Recua à decisão de engravidar. Fixa as Olimpíadas como um tempo a partir do qual algumas mulheres procuram outras medalhas. “De certa forma, é engraçado, na verdade, receber notícias de que muitas atletas que estiveram nos Jogos Olímpicos Paris2024 engravidaram agora”, destacou. “E, no ciclo olímpico, acho que este é o melhor momento se quisermos voltar”, perspetivou ao SAPO DESPORTO.
“Obriga a reflectir um pouco, mas estou tão feliz pelo que a natureza nos deu. É, definitivamente, uma bênção”, exclamou a surfista francesa de 31 anos que esteve em Peniche acompanhada do marido.
Johane Delay destaca exemplos de atletas mães que a inspiraram. “Tenho muitos”, diz. Cita-os: “A Carissa (Moore), Justine (Dupont) e Lisa Anderson - no passado (campeã mundial de 1994 a 1997)”, todas elas surfistas.

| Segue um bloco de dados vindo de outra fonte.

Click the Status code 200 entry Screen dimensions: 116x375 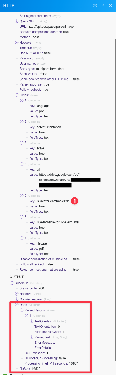(32, 288)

Foi buscar igualmente inspiração a outros desportos. “Allyson Felix (atletismo) foi uma grande inspiração, assim como Serena Williams (ténis) e outros tantos exemplos. Da minha parte, fico feliz de ser mais um (exemplo) no surf”, destacou.
Nada a provar a ninguém
Na hora da despedida, Johanne Defay garantiu que se “divertiu” e se “estivesse mar grande e não entrasse, ninguém ficaria zangado”, assinalou em declarações à WSL.
“Não estive a lutar por resultados e foi bom para mim”, disse, especialmente, assumindo ter ficado “contente” por ter competido e “ter a oportunidade de desfrutar mar pequeno e nada a bombar”, apontou.

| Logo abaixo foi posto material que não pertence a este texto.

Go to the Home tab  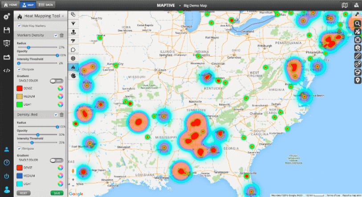tap(10, 5)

Num ano “fácil”, durante o qual “não houve tanta pressão”, o que aí vem é algo de novo para a surfista profissional residente no circuito mundial desde 2014. “É um novo processo, cheio de incertezas e não sabemos como lidar”, afirmou.

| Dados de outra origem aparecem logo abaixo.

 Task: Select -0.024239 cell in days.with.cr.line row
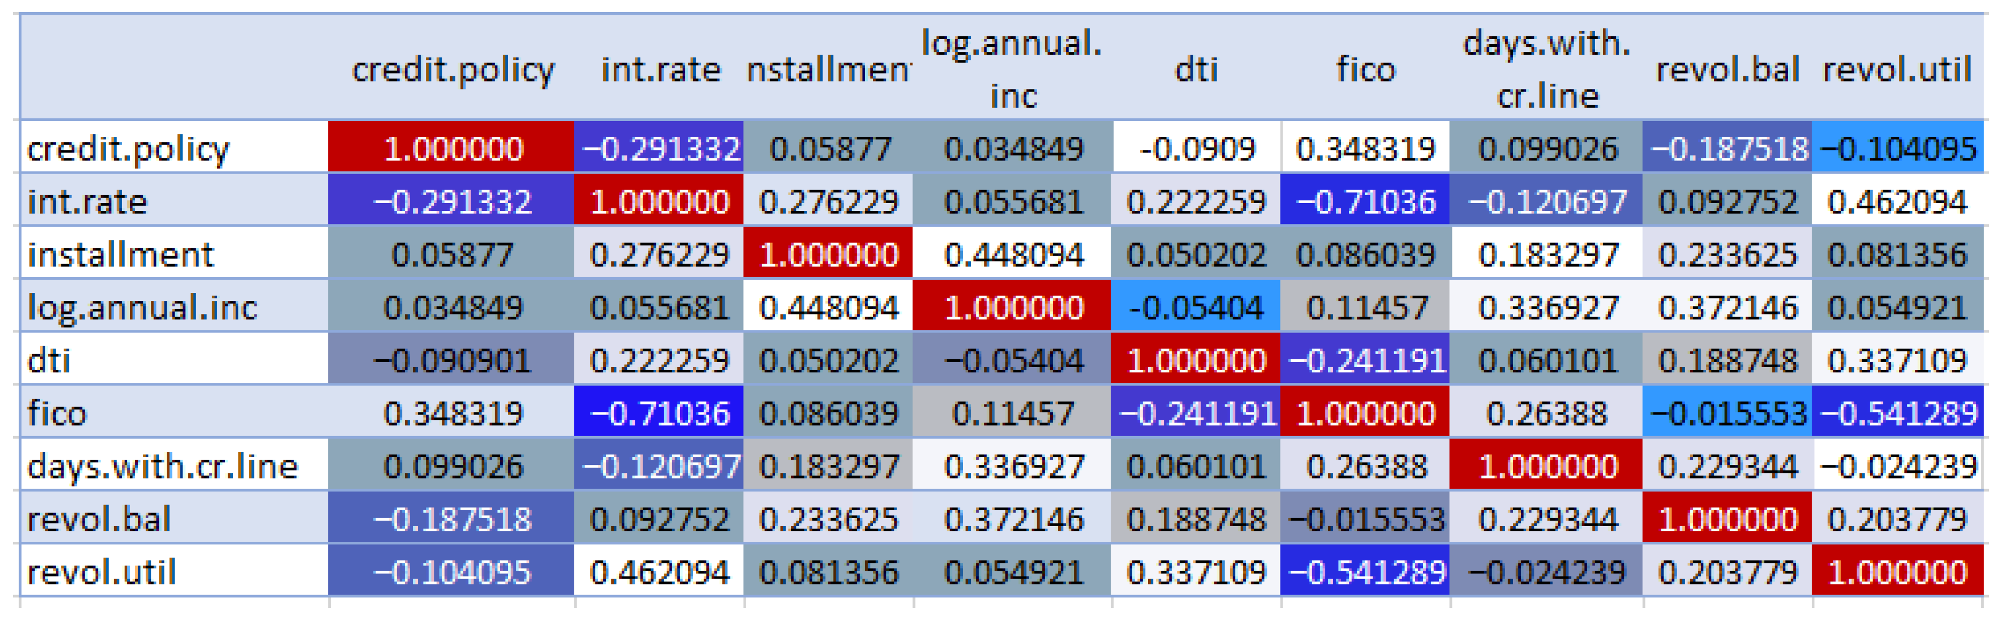1897,466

Por fim, ao ser questionada se, um dia, colocaria o (a) filho (a) a ver o vídeo da mãe a surfar grávida de 4 meses, em Supertubos, Peniche, Johanne Delay deixou-se vencer pelas emoções.
A entrada em prova não foi “feito para provar nada a ninguém, fiz porque quis”, disparou. “Estou feliz por estarmos juntos e ter um bebé é uma bênção”, exclamou, repetindo, emocionada, a palavra “bênção”. À saída da praia, a surfista e futura mãe viria a receber da WSL uma licra para bebé.